The context was that the novelists had both encountered the ire of 
scientists by partially imagining the environments they wrote about, he 
knew this, and he unwisely asked me, a little pugnaciously, what I 
thought of it.  I said the scientists were idiots playing out one side 
of a war that some people imagine.

By now, I was hitting my stride, and after describing how I was put in 
my place, I mentioned that I still knew two Latin tags, "your mother 
wears army boots" (which I did not give in Latin, but it is mater tua 
caligas gerit), and "in veritas rectum es", which I declined to 
translate for less than the price of a beer (but it is cod Latin for you 
really are an a-hole).

The other lady novelist mentioned that it used to be the custom for 
"rude bits" to be rendered in Latin, and that she had once put some 
harmless text in Latin so people would think it was rude.

At about this point, our host was looking a bit frazzled.  He hauled us 
to the difficulties of living in the bush that he and the forest dweller 
suffered and the other novelist, a very urban and urbane lady grinned at 
me.  "Felicity and I know just how you must feel," I told him in a 
completely bored tone.  "We have the most terrible traffic jams..." and 
she picked up the ball and ran with it.

Then the bush-dwelling novelist said our travails could not compare with 
wombat stampedes, and she ran that up to the bell.

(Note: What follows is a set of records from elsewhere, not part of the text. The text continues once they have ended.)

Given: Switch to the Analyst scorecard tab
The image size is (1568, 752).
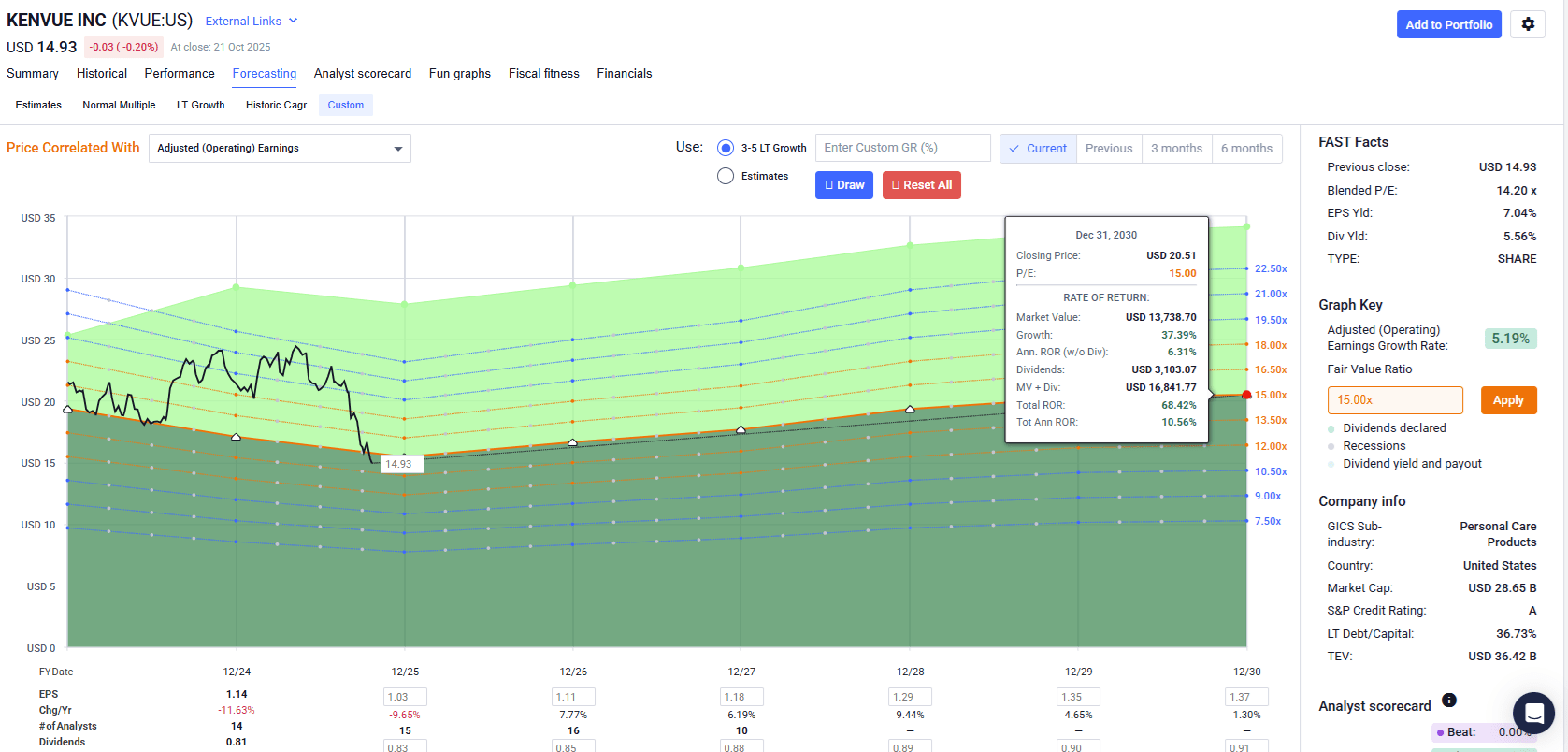Looking at the screenshot, I should [x=362, y=74].
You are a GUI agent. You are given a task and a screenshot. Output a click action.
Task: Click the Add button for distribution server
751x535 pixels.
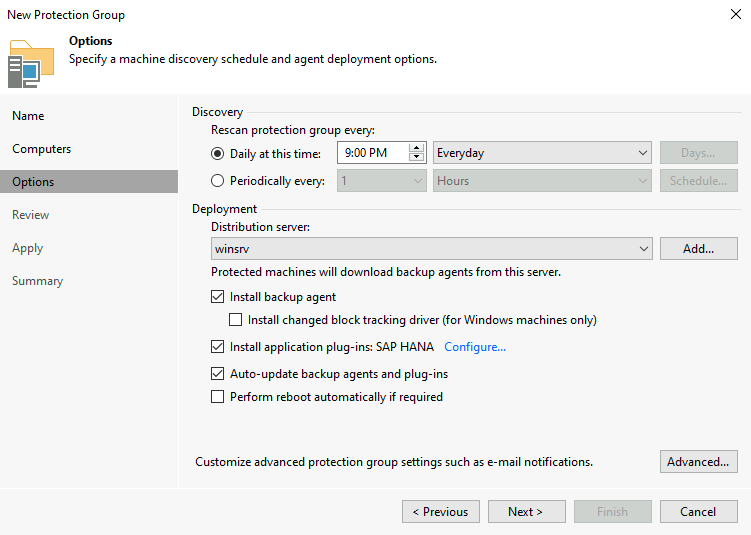[x=698, y=248]
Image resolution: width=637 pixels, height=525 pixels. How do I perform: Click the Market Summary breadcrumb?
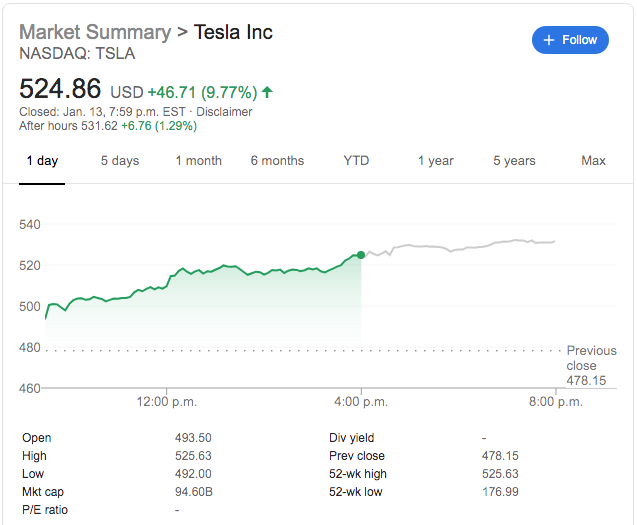(95, 32)
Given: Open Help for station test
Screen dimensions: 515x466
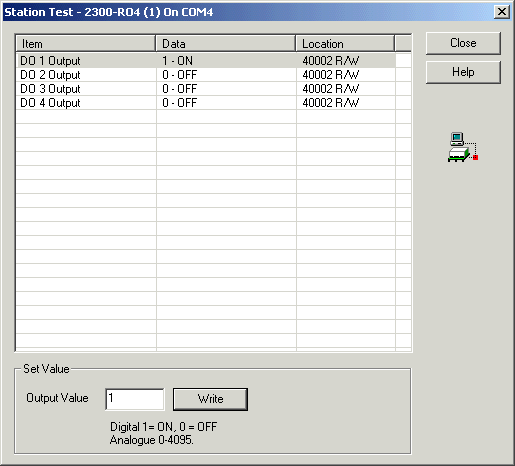Looking at the screenshot, I should (463, 72).
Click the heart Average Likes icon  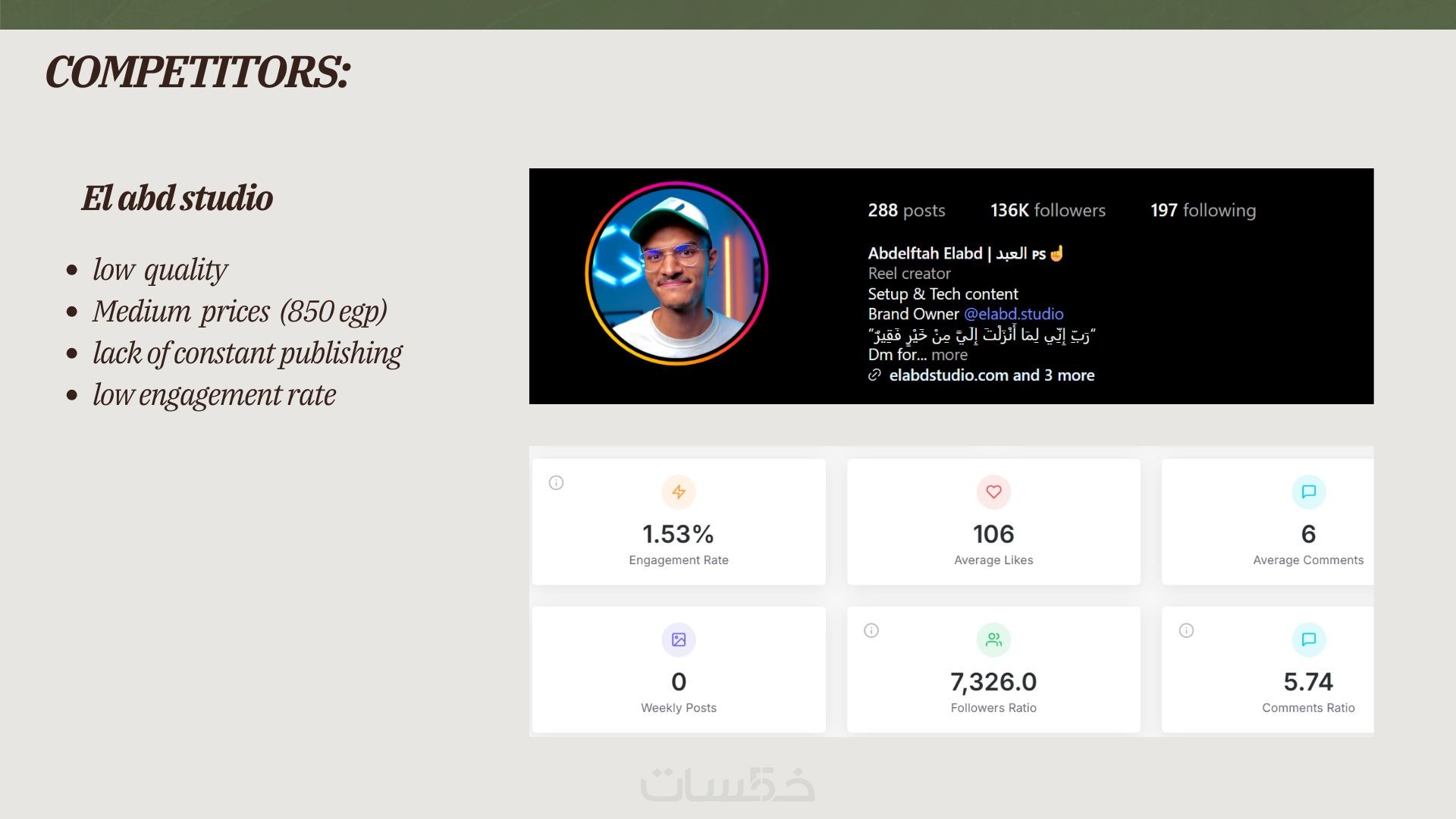pyautogui.click(x=993, y=492)
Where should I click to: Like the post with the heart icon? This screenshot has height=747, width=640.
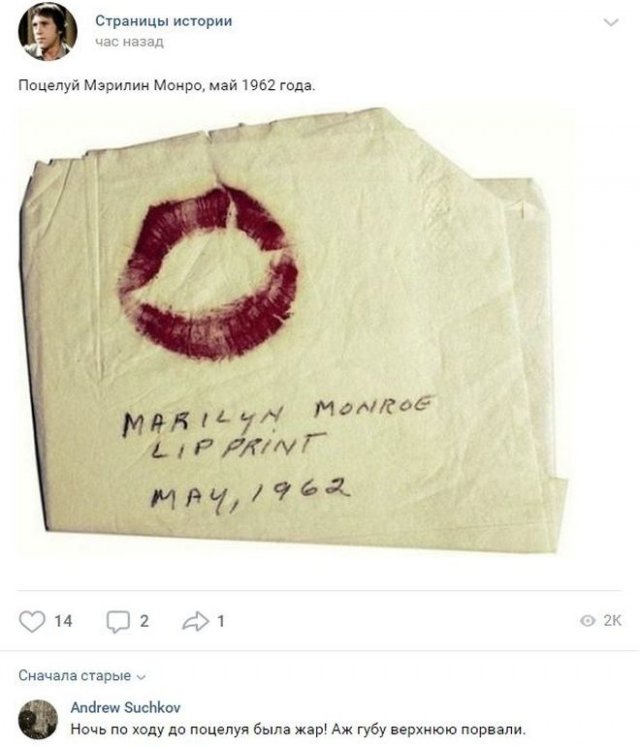(32, 621)
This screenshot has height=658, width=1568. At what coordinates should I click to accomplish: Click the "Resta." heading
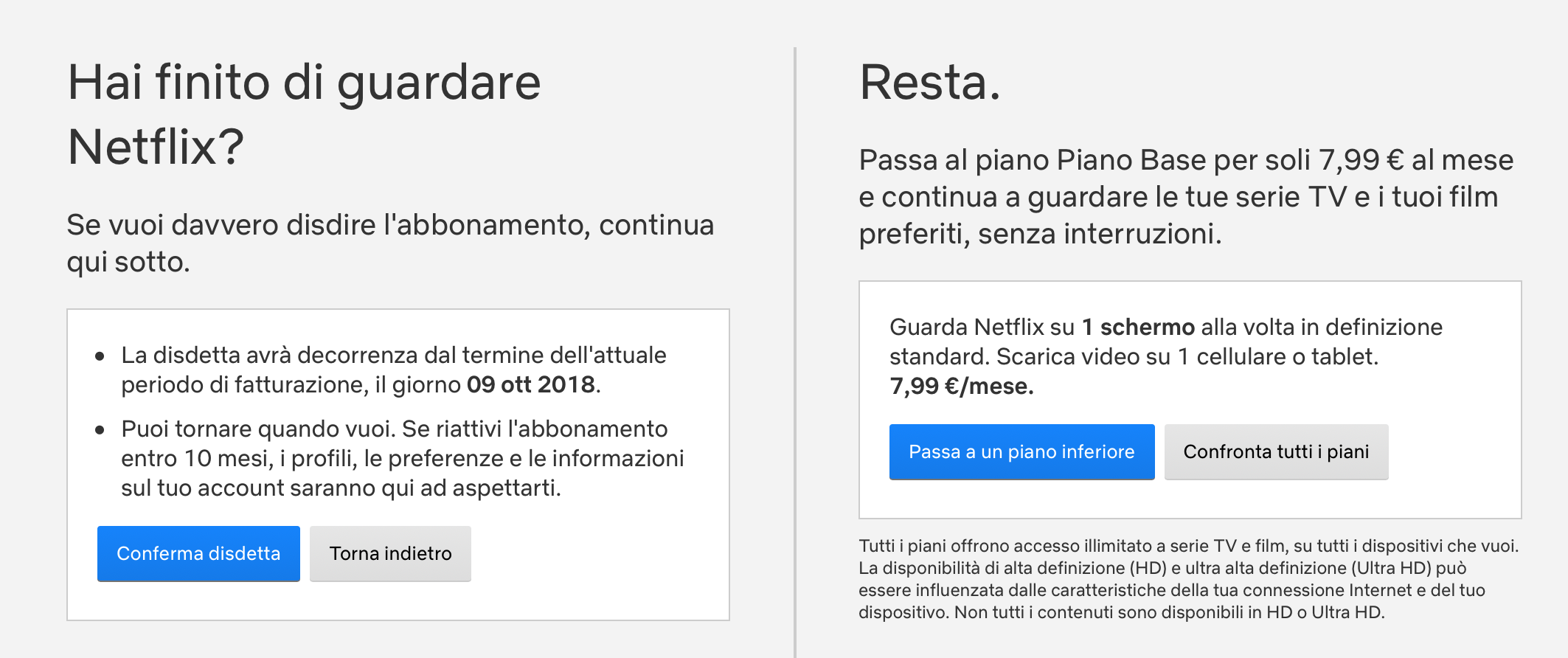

Had we been allowed another five minutes, I was going to throw in the 
concept of autorical serendipity and the coexistentialism or otherwise 
of Macbeth as exemplified by the witches.  People have no idea what I'm 
talking about when I go down that sort of path, but neither do I, so 
it's all fair.

Sadly, he was taken away from me before I had finished playing with him. 
  I had fun, and so did the novelists, but I have a feeling we may all 
have been blacklisted.

p1

-- 
Peter Macinnis       petermacinnis at ozemail.com.au
Principal, Seurat School of Train Spotting,
Formation Karaoke Diving Costumes for hire.